Potential mRNA vaccines for influenza

By Dr. Priyom Bose, Ph.D.Jul 19 2022Reviewed by Benedette Cuffari, M.Sc.

In a recent Journal of General Virology journal study, scientists discuss the benefits of shifting the global influenza vaccination system to a messenger ribonucleic acid (mRNA)-based platform, as this could enable better control over the product and elicit better immune responses. Herein, the researchers also highlight the possibility of developing a universal vaccine against the influenza virus.

Study: Message in a bottle: mRNA vaccination for influenza. Image Credit: Mike Mareen / Shutterstock.com

Background

Research on influenza vaccines is an active area, as these vaccines must be updated to account for constantly changing viruses, such as the recently discovered influenza A viruses (IAVs). Current influenza vaccines protect against both IAVs and influenza B viruses (IBVs) and are recommended to be administered annually, as they are essential to control influenza pandemics. The three types of influenza vaccines currently include inactivated, live-attenuated, and recombinant vaccines.

Vaccine effectiveness may be reduced owing to a mismatch between the vaccines and prevalent strains. Additionally, for high-risk groups such as immunocompromised individuals and older adults, the immunogenicity of current vaccines is low. As a result, the World Health Organization (WHO) prioritizes the development of vaccines that elicit stronger and longer-lasting immunity that are also safe and affordable.

One alternative approach is mRNA-based vaccines, which rose in prominence during the coronavirus disease 2019 (COVID-19) pandemic. More specifically, both the Moderna mRNA-1273 and Pfizer-BioNTech BNT162b2 are based on mRNA technology, wherein transcripts encoding the viral protein to cells are delivered by mRNA vaccines. The cells then use their machinery to synthesize and express these proteins, thus mimicking an infection without actually using an infectious virus.

In 2012, researchers developed mRNA vaccines against many IAV subtypes that were immunogenic and protective against heterologous and matched challenges. Since the success of mRNA vaccines during the current pandemic, the development of a new generation of influenza vaccines should be carefully considered.

Manufacturing and distribution of mRNA vaccines

A vaccine platform, such as one that is based on mRNA technology that would allow faster formulation and deployment in the event of an influenza pandemic is required. There is also a potential advantage of finer geographic resolution with mRNA vaccines.
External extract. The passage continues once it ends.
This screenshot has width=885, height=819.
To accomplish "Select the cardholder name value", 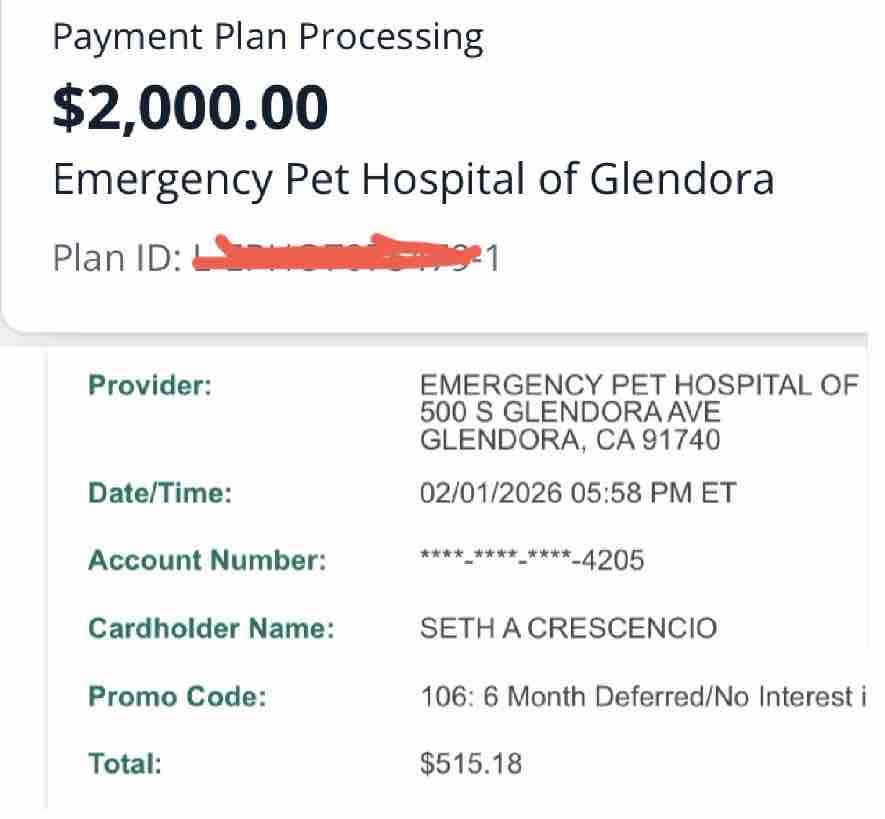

After the development of a suitable mRNA template, the protein-coding region could be replaced, thereby allowing for geographical customization. Adapting vaccine deployment to specific regions would be made easy with a faster production system, which could potentially improve effectiveness.

The immunogenicity of mRNA vaccines

Both RNA and delivery vehicles exhibit intrinsic immunogenicity. By triggering pattern recognition receptors within cells, synthetic RNA leads to the production of type one interferon (IFN).

Notably, mRNA can act as an adjuvant and, as a result, precipitate a potent immune response. However, scientists have cautioned that this property could also limit the development of safe and effective vaccines due to the targeted destruction and reactogenicity of mRNAs ahead of optimal translation.

By using manipulatable immunogenicity determinants, the mRNA platform provides a viable opportunity to augment the longevity of antigen present in the vaccine by using self-amplifying mRNA vaccines. This method has already been used with many viruses, including SARS-CoV-2.

The commonly used influenza vaccines are non-adjuvanted; however, such vaccines are used for individuals 65 years or older. Furthermore, these vaccines could also help address concerns with recombinant vaccines.

Potential barriers and future for mRNA vaccines

As observed in the context of SARS-CoV-2, vaccine hesitancy and misinformation led to significant challenges in terms of deployment in many countries, despite an adequate supply of vaccines. Furthermore, selective vaccine uptake is likely to affect public perception of future mRNA formulations.

Influenza vaccines are unequally distributed, with 95% going to Europe, the Americas, and the West Pacific in 2015; however, these regions house only 50% of the global population. These inequalities should be corrected with the development of an inexpensive, safe, fast, and easily transportable vaccine system.

Nevertheless, the challenges surrounding the adequate storage issue of mRNA vaccines must still be resolved, as current influenza vaccines must only be stored at 4 °C. Ultimately, the elimination of cold storage would help vaccine distribution in low-income and rural areas.